▶ _Exercise brief_
Collect every line in the material below that contains the word "screenshot", and copy each one out.

▶ _Exercise material_
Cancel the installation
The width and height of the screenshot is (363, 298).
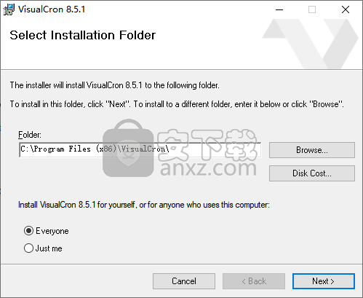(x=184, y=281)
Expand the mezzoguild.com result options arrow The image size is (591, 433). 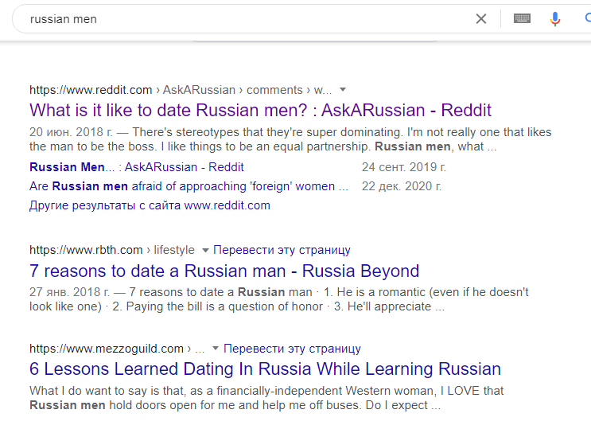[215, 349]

--

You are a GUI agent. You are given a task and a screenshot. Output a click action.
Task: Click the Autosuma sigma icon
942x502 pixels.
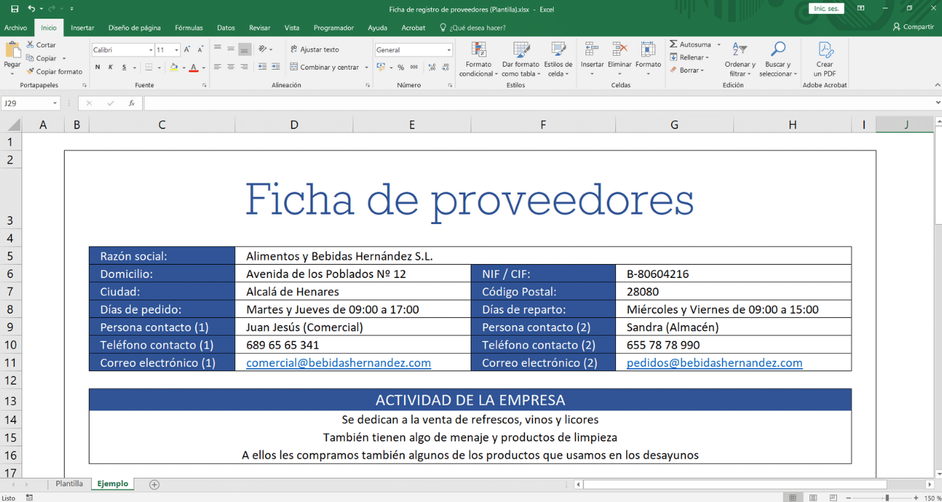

▶ _Answer_
The width and height of the screenshot is (363, 298).
You are a GUI agent. You are given a task and a screenshot. Output a click action.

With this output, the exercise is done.